Warhol, fragments du rêve américain et du cauchemar étasunien

Vue de l'expo Warhol à la Boverie © Tempora

Warhol est un créateur polymorphe. Il a des pratiques diverses (dessin, peinture, gravure, film, musique, écriture, édition, design…) et ne cesse de varier les thèmes qu’il aborde et les supports qu’il utilise. Il explore son époque pour en donner des images d’apparence plus ou moins neutre même si l’ensemble finit par donner un aperçu plutôt ironique du monde d’alors.

Les années 60, déjà foisonnantes en sciences et techniques ainsi qu’en économie libérale, ont sans aucun doute constitué en histoire et particulièrement en histoire de l’art un moment particulier d’une richesse extraordinaire où la création artistique, témoin d’une période et analyste d’une géographie sociopolitique, a concrétisé la réalité de la vie ordinaire en l’exposant aux yeux de tous grâce à la profusion des moyens de diffusion.

Le phénomène du pop art a représenté essentiellement l’hégémonie étasunienne sur l’ensemble du monde. Depuis la fin de la première guerre mondiale en effet, à cause de l’implication militaire des U.S.A. dans ce conflit et de la nécessité d’expansion de son économie, les États-Unis ont exporté, inoculé leur mode de vie et de pensée partout et en premier lieu dans l’Europe occidentale. Ce qui n’a fait que s’accentuer avec le fameux plan Marshal de la seconde guerre, sous prétexte d’assistance aux réparations des dégâts consécutifs à cette conflagration.

Si la tendance impérialiste commerciale existait déjà de manière plus ou moins larvaire, la transformation industrielle des matières et le boostage des produits de première nécessité acoquiné avec l’engendrement  artificiel de nouveaux besoins  a véritablement déferlé au point de changer non seulement l’aspect des villes mais aussi les comportements des citoyens dans leur quotidien et le contenu de leur culture à travers les codes qui s’imposent, notamment par le biais de cet art de masse qu’est le cinéma, relayé par les images de la télévision. 

Lorsque les œuvres de Warhol se sont mises à débarquer vers l’Europe, nous  découvrions aussi la musique minimaliste américaine. En dehors de ses qualités musicales intrinsèques et des réflexions philosophiques ou sacrées dont elle procède ou qui l’a engendrée, il s’est avéré  qu’elle correspondait exactement à un moment de l’histoire mondiale de production et de consommation.

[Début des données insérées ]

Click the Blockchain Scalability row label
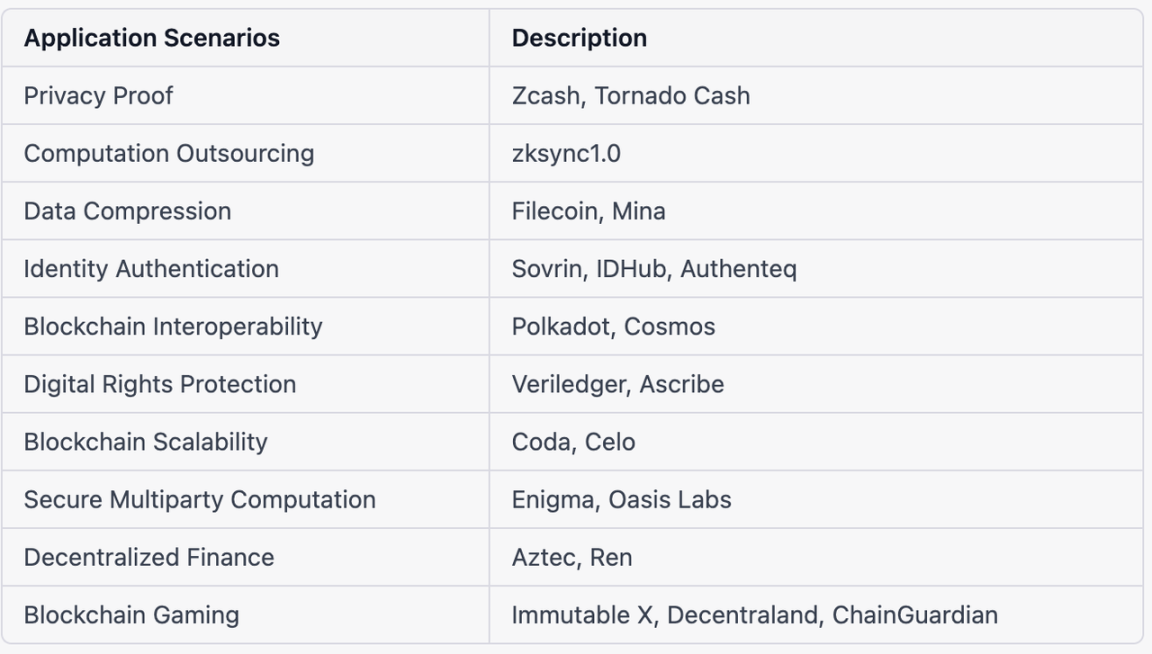 [x=145, y=442]
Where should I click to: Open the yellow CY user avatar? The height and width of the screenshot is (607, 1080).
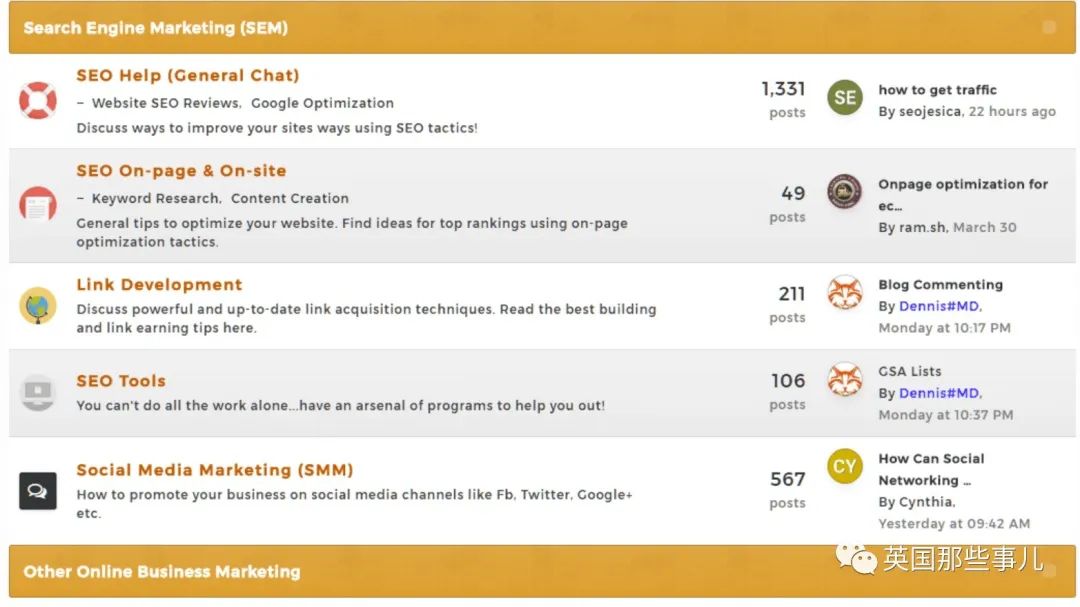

Il est donc évident que le sacro-saint critère de l’œuvre unique a fait long feu face aux possibilités multiples de reproduction de tout travail artistique. Pas étonnant que Warhol se soit d’abord lancé dans la publicité (pour des alcools, des parfums, de l’eau minérale, des ordinateurs, une campagne électorale ou un parti écolo, des cartes de vœux), lieu par excellence propice à la prolifération. Qu’il a notamment calqué le symbole de ce qui caractérise le plus fortement un des moteurs de la dynamique économique de cette époque : le dollar. Qu’il a réalisé des couvertures de magazine, dont « Le Nouvel Observateur », « Libération », «Figaro  Madame », « Playboy »… N’affirmait-il pas : « Je crois que les médias sont de l’art » ?

Voilà pourquoi, notamment grâce à la sérigraphie, Warhol multiplie les portraits de personnalités telles que lui-même, Marilyn Monroe, Mao Tse Tung, Jacky Kennedy … ou notre surréaliste Paul Delvaux mais,  comme dans les musiques répétitives évolutives de Steve Reich par exemple, chaque portrait est soit nanti de l’un ou l’autre détail qui personnalise chaque duplicata ou soit la couleur dominante diffère de l’un à l’autre de sorte que, bien que l’ensemble soit constitué de répliques d’une même personne, chacune se pare d’une individualité distincte. Il pousse parfois la démarche jusqu’à la désacralisation des ‘vedettes’ en les prenant en tant que motif pour papier peint de tapissier, un peu à la façon dont il réalisa des motifs pour papier d’emballage ou pour robes en coton imprimé.  

Et, bien entendu, pas mal de sujets sont puisés dans les éléments de la banalité journalière. D’où ces clones de boîtes de soupes, de paquets de poudre à lessiver. Tout cela se situe à des siècles lumière de l’époque où il était de bonne convenance de représenter des divinités antiques ou des personnages bibliques. Cela devient une des caractéristiques du pop art, ainsi que cela s’affirme chez cet autre artiste qu’est Roy Lichtenstein.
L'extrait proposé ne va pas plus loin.